• [RECORDS FOR THE TASK]

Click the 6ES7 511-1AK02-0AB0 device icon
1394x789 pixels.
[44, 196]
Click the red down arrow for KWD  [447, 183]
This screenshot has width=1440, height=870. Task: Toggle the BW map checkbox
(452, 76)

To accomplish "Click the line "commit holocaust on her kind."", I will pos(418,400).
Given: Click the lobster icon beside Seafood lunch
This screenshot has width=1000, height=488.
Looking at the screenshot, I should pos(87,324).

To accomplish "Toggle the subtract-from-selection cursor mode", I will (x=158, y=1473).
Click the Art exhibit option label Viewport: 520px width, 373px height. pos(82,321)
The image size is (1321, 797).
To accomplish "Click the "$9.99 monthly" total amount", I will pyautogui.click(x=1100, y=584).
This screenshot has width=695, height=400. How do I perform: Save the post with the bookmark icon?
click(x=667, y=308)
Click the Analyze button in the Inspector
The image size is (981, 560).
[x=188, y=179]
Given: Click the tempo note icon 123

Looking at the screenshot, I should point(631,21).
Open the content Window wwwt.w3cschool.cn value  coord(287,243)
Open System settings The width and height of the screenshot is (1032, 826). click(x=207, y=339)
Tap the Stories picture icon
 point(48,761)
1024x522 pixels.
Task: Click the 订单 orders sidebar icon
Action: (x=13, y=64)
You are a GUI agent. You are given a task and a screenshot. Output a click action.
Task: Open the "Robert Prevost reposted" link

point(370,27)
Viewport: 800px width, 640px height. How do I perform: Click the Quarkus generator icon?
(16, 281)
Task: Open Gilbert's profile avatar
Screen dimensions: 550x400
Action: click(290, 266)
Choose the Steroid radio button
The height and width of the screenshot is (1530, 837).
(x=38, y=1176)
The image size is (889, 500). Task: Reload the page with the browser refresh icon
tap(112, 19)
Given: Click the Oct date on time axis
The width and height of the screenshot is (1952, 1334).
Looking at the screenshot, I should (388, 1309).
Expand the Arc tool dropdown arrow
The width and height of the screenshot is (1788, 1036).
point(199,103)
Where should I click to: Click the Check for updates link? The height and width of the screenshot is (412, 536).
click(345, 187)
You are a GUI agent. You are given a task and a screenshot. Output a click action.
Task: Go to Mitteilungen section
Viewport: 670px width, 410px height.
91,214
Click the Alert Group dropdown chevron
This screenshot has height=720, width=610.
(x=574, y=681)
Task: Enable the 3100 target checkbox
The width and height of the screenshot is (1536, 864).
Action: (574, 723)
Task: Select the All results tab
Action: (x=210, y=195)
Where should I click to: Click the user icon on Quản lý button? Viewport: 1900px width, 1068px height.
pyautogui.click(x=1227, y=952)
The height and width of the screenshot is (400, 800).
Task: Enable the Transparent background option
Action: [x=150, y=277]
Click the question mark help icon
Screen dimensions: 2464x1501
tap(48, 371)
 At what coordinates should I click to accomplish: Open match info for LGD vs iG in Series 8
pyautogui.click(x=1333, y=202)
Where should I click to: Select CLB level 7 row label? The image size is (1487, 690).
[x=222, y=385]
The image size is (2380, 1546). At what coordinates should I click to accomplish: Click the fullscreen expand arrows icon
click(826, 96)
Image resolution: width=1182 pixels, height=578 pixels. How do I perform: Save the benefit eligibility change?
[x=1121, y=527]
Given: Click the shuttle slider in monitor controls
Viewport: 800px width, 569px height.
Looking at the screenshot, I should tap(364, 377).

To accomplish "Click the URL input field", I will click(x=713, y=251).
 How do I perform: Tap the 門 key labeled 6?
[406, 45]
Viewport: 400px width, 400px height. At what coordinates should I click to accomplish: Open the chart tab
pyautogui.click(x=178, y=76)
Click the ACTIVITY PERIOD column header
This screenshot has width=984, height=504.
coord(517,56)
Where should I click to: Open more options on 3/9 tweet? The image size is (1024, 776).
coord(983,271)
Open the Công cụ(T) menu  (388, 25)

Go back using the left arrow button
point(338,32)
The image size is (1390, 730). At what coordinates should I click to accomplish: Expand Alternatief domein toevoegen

• [OBJECTIVE]
Convert the records above into a numbered list with one line per item, leaving out the blank lines.

• [RESULT OF THIS EXERCISE]
1. Click the 6ES7 511-1AK02-0AB0 device icon
2. 1394x789 pixels.
3. [44, 196]
4. Click the red down arrow for KWD  [447, 183]
5. This screenshot has width=1440, height=870. Task: Toggle the BW map checkbox
6. (452, 76)
7. To accomplish "Click the line "commit holocaust on her kind."", I will pos(418,400).
8. Given: Click the lobster icon beside Seafood lunch
9. This screenshot has width=1000, height=488.
10. Looking at the screenshot, I should pos(87,324).
11. To accomplish "Toggle the subtract-from-selection cursor mode", I will (x=158, y=1473).
12. Click the Art exhibit option label Viewport: 520px width, 373px height. pos(82,321)
13. The image size is (1321, 797).
14. To accomplish "Click the "$9.99 monthly" total amount", I will pyautogui.click(x=1100, y=584).
15. This screenshot has width=695, height=400. How do I perform: Save the post with the bookmark icon?
16. click(x=667, y=308)
17. Click the Analyze button in the Inspector
18. The image size is (981, 560).
19. [x=188, y=179]
20. Given: Click the tempo note icon 123
21. Looking at the screenshot, I should point(631,21).
22. Open the content Window wwwt.w3cschool.cn value  coord(287,243)
23. Open System settings The width and height of the screenshot is (1032, 826). click(x=207, y=339)
24. Tap the Stories picture icon
25.  point(48,761)
26. 1024x522 pixels.
27. Task: Click the 订单 orders sidebar icon
28. Action: (x=13, y=64)
29. You are a GUI agent. You are given a task and a screenshot. Output a click action.
30. Task: Open the "Robert Prevost reposted" link
31. point(370,27)
32. Viewport: 800px width, 640px height. How do I perform: Click the Quarkus generator icon?
33. (16, 281)
34. Task: Open Gilbert's profile avatar
35. Screen dimensions: 550x400
36. Action: click(290, 266)
37. Choose the Steroid radio button
38. The height and width of the screenshot is (1530, 837).
39. (x=38, y=1176)
40. The image size is (889, 500). Task: Reload the page with the browser refresh icon
41. tap(112, 19)
42. Given: Click the Oct date on time axis
43. The width and height of the screenshot is (1952, 1334).
44. Looking at the screenshot, I should (388, 1309).
45. Expand the Arc tool dropdown arrow
46. The width and height of the screenshot is (1788, 1036).
47. point(199,103)
48. Where should I click to: Click the Check for updates link? The height and width of the screenshot is (412, 536).
49. click(345, 187)
50. You are a GUI agent. You are given a task and a screenshot. Output a click action.
51. Task: Go to Mitteilungen section
52. Viewport: 670px width, 410px height.
53. 91,214
54. Click the Alert Group dropdown chevron
55. This screenshot has height=720, width=610.
56. (x=574, y=681)
57. Task: Enable the 3100 target checkbox
58. The width and height of the screenshot is (1536, 864).
59. Action: (574, 723)
60. Task: Select the All results tab
61. Action: (x=210, y=195)
62. Where should I click to: Click the user icon on Quản lý button? Viewport: 1900px width, 1068px height.
63. pyautogui.click(x=1227, y=952)
64. The height and width of the screenshot is (400, 800).
65. Task: Enable the Transparent background option
66. Action: [x=150, y=277]
67. Click the question mark help icon
68. Screen dimensions: 2464x1501
69. tap(48, 371)
70.  At what coordinates should I click to accomplish: Open match info for LGD vs iG in Series 8
71. pyautogui.click(x=1333, y=202)
72. Where should I click to: Select CLB level 7 row label? The image size is (1487, 690).
73. [x=222, y=385]
74. The image size is (2380, 1546). At what coordinates should I click to accomplish: Click the fullscreen expand arrows icon
75. click(826, 96)
76. Image resolution: width=1182 pixels, height=578 pixels. How do I perform: Save the benefit eligibility change?
77. [x=1121, y=527]
78. Given: Click the shuttle slider in monitor controls
79. Viewport: 800px width, 569px height.
80. Looking at the screenshot, I should tap(364, 377).
81. To accomplish "Click the URL input field", I will click(x=713, y=251).
82.  How do I perform: Tap the 門 key labeled 6?
83. [406, 45]
84. Viewport: 400px width, 400px height. At what coordinates should I click to accomplish: Open the chart tab
85. pyautogui.click(x=178, y=76)
86. Click the ACTIVITY PERIOD column header
87. This screenshot has width=984, height=504.
88. coord(517,56)
89. Where should I click to: Open more options on 3/9 tweet? The image size is (1024, 776).
90. coord(983,271)
91. Open the Công cụ(T) menu  (388, 25)
92. Go back using the left arrow button
93. point(338,32)
94. The image size is (1390, 730). At what coordinates should I click to accomplish: Expand Alternatief domein toevoegen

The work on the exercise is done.